Pío VII aprobó el instituto en 1818. Al año siguiente, lo confirmó por un breve. Desgraciadamente, en vez de regocijarse y aprovechar la nueva estabilidad que confería a la congregación la aprobación pontificia, las religiosas se dividieron. Ese cisma fue la gran pena durante los últimos años de la fundadora. En el breve de aprobación, la Santa Sede había hecho ligeras modificaciones a la regla y había dispuesto que todos los conventos de las Hermanas de la Caridad bajo la protección de San Vicente de Paul (pues tal era el nombre oficial) debían depender de los obispos locales y no del arzobispo de Besançon, como hasta entonces estaba establecido. El arzobispo de Besançon, Mons. Cortois de Pressigny, que tenía una mentalidad galicana, declaró que no estaba dispuesto a admitir esa cláusula. Así pues, separó del resto de la congregación a todos los conventos de su diócesis y aun prohibió a las religiosas que recibiesen a su fundadora y superiora general.

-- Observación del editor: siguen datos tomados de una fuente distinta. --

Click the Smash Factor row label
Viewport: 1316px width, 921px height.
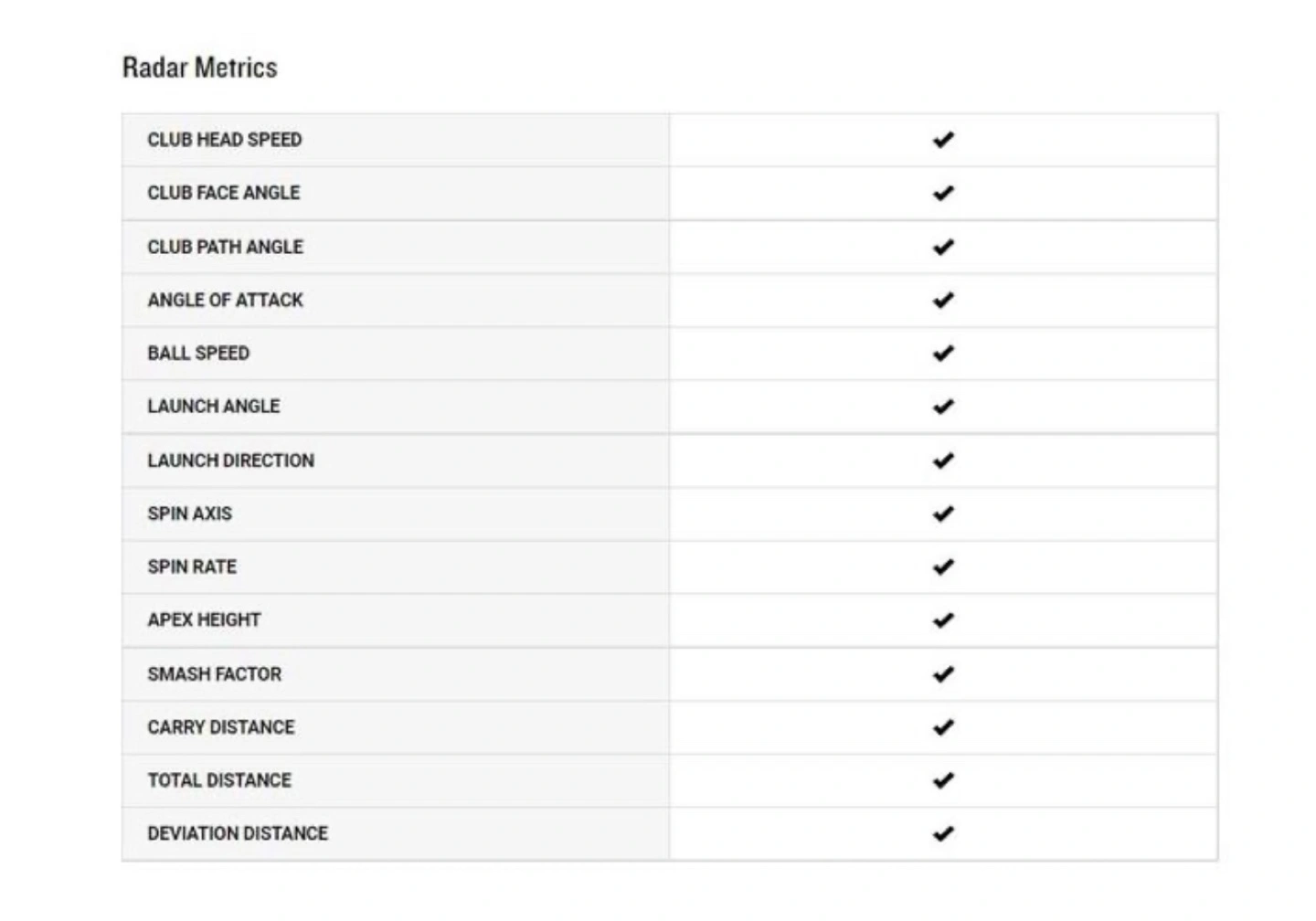pyautogui.click(x=215, y=674)
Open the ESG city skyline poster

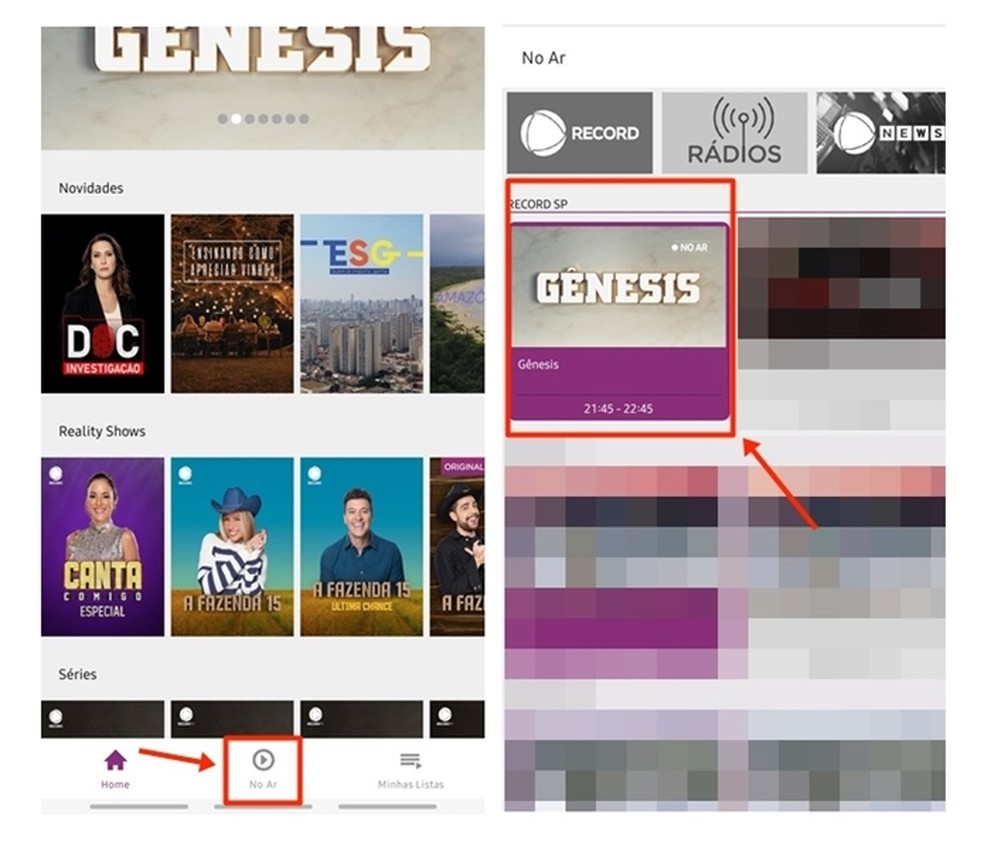tap(361, 304)
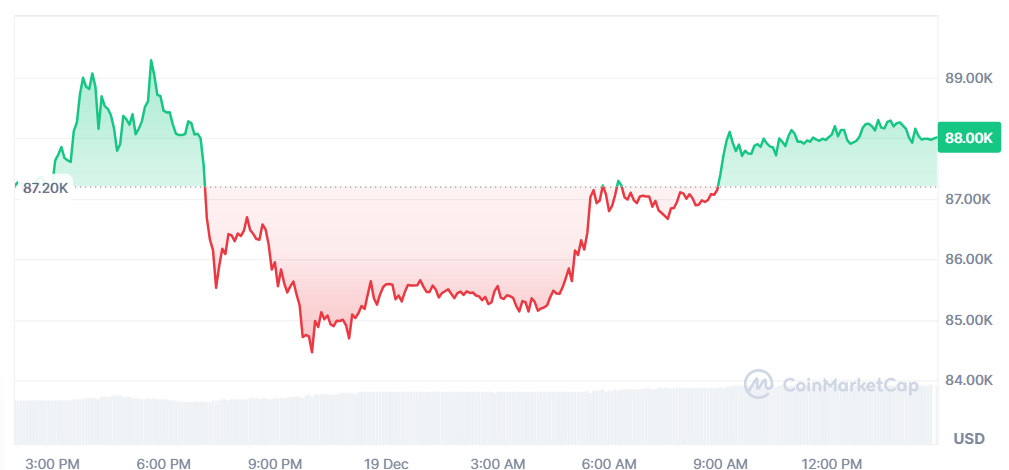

En 1821, santa Juana fue a Francia y pasó dieciocho meses en París, tratando en vano de resolver las dificultades. Como último recurso, se presentó personalmente en la casa madre de Besançon, pero las religiosas se negaron a recibirla. Desde el punto de vista de la caridad y por el examen de los hechos, podemos suponer que las religiosas procedieron así por obediencia al arzobispo y no por espíritu de partido. Felizmente, antes de que el cisma tornase forma definitiva, muchas de las religiosas de Besançon tomaron partido en favor de su superiora y de las disposiciones de la Santa Sede. Santa Juana escribía: «Por lo que toca a los asuntos de Francia, dejémoslo todo en manos de la Providencia. Según el consejo de la Santa Sede, hemos hecho todo lo posible por restablecer la unidad y no lo hemos conseguido aún. Así pues, no nos queda más que dejarlo todo a la misericordia de Dios, en cuyas manos nos hemos puesto desde hace mucho tiempo. ¡Que todo sea para Su gloria!» La santa regresó a Nápoles. Al cabo de tres años, en los que trabajó con afán fundando nuevos conventos en diversas partes de Italia, murió apaciblemente, el 24 de agosto de 1826. Juana Antide-Thouret fue canonizada en 1934.
La mejor biografía es la de F. Trochu. Existe en francés otra biografía escrita por P. Bernard y en inglés, una escrita por Blanche Anderdon.